» TEXT SEGMENT:
Loading RAW image files into ImageBlock

Hey guys,

Problem: How to load image files of *.RAW format into ImageBlock?

Suggested solution:

Looking at: (Data.py)

# Cell
def ImageBlock(cls=PILImage):
    "A `TransformBlock` for images of `cls`"
    return TransformBlock(type_tfms=cls.create, batch_tfms=IntToFloatTensor)

What if I can create another cls that is based on rawpy API?

So far it looks like that PIL API supports mostly *.JPG format.

This issue is followed by this issue:

Defining your own image class would be the right solution.
The following suggestion could work:


def load_raw_image(fn):
    "Open and load a raw image with rawpy"
    # your function to load a raw image from fn/Path here
    # return a numpy array `arr` 
    return arr


class RawpyImage(PILBase):
    @classmethod
    def create(cls, fn:(Path,str), **kwargs)->None:
        "Open a raw image from path `fn`"
        arr = load_raw_image(fn)
        return cls(Image.fromarray(arr))

Make sure the format of the np.array generated in load_raw_image is either uint8 (integer values between 0 and 255) or float32 (float values between 0 and 1).

1 Like

Thanks man! Sounds great.

Make sure the format of the np.array generated in load_raw_image is either uint8 (integer values between 0 and 255) or float32 (float values between 0 and 1).

JPG has about 8 bits for each pixel, so there are at most 256 different values. But RAW files have about 16 bits for each pixel, so there are at most 65536 different values. So would I need uint16, isn’t it?

In theory, yes, but IIRC, uint16 cannot be transformed to a PILImage instance. I had those problems when reading DICOM files, which are also 16 bit. Going with float values, rescaled to values between 0 and 1 might be easier.

So if I get it right, I should unpack the image file into a matrix, then divide every pixel by 65536, then convert it into np.array of the datatype of float32?

Yes. This should work.

1 Like

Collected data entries
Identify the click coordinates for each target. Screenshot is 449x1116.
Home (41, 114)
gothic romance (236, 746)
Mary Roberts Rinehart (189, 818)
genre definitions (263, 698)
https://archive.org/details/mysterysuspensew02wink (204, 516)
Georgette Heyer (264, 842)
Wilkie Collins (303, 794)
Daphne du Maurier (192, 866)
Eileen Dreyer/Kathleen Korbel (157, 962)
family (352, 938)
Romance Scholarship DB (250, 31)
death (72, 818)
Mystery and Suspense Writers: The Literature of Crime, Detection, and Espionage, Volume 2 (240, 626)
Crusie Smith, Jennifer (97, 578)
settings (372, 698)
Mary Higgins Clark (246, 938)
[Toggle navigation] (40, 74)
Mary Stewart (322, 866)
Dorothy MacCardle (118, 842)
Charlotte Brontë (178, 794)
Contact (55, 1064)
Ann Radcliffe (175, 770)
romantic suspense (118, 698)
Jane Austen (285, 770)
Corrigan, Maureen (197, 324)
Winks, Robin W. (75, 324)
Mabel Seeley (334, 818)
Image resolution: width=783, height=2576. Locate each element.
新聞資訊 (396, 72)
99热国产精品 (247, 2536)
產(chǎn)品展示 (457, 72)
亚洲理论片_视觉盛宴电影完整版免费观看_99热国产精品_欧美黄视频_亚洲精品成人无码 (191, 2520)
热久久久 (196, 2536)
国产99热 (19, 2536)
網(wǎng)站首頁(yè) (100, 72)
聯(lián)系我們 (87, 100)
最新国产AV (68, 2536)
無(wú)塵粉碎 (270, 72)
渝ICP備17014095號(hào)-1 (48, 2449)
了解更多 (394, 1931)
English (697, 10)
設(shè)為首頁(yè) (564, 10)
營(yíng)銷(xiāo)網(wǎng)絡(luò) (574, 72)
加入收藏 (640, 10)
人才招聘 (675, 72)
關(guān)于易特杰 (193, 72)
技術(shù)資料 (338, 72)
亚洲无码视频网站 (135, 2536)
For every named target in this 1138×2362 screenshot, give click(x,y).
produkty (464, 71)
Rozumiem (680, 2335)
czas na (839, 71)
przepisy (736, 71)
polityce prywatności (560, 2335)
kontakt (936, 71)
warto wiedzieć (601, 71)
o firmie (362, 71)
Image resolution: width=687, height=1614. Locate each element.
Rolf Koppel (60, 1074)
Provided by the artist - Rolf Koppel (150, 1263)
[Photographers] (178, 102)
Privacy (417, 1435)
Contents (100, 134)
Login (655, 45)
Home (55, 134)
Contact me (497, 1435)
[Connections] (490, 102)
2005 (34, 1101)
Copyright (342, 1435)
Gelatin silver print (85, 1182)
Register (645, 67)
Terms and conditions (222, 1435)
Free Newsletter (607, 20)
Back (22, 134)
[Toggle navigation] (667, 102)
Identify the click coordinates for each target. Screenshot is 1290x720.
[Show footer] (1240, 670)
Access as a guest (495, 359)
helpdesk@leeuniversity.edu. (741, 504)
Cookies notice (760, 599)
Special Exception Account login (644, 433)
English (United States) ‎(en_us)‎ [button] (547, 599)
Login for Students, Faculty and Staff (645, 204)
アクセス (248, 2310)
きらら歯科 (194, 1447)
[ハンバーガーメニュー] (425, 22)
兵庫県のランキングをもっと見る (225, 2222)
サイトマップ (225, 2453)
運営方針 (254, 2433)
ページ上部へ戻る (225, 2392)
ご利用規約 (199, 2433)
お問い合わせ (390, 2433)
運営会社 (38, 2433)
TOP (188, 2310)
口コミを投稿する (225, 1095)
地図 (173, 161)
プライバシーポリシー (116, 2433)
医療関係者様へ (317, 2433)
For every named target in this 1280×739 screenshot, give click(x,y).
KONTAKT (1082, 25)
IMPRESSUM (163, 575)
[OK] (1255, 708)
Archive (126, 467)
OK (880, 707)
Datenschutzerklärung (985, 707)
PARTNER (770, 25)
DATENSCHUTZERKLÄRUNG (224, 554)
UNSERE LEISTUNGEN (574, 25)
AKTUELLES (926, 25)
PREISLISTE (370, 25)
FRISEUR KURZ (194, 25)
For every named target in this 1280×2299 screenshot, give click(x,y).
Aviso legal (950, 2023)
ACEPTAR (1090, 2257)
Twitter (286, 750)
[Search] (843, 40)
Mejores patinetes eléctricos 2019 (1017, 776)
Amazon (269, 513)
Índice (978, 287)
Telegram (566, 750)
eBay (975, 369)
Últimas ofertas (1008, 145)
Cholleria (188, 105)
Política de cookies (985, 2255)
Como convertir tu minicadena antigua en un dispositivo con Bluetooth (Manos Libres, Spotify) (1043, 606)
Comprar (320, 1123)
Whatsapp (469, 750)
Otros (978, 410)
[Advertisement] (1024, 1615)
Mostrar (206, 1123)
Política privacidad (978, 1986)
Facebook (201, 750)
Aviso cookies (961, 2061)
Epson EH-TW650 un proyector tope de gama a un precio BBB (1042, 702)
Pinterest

» TASKS FOR THIS EXERCISE:
(1) In the forum thread on loading RAW images, about how many bits per pixel do RAW files have?
(2) Reproduce the part of the forum thread on loading RAW images starting at "Looking at: (Data.py)" and ending at "mostly *.JPG format.".

» RESULTS IN ORDER:
(1) About 16 bits per pixel.

(2)
Looking at: (Data.py)

# Cell
def ImageBlock(cls=PILImage):
    "A `TransformBlock` for images of `cls`"
    return TransformBlock(type_tfms=cls.create, batch_tfms=IntToFloatTensor)

What if I can create another cls that is based on rawpy API?

So far it looks like that PIL API supports mostly *.JPG format.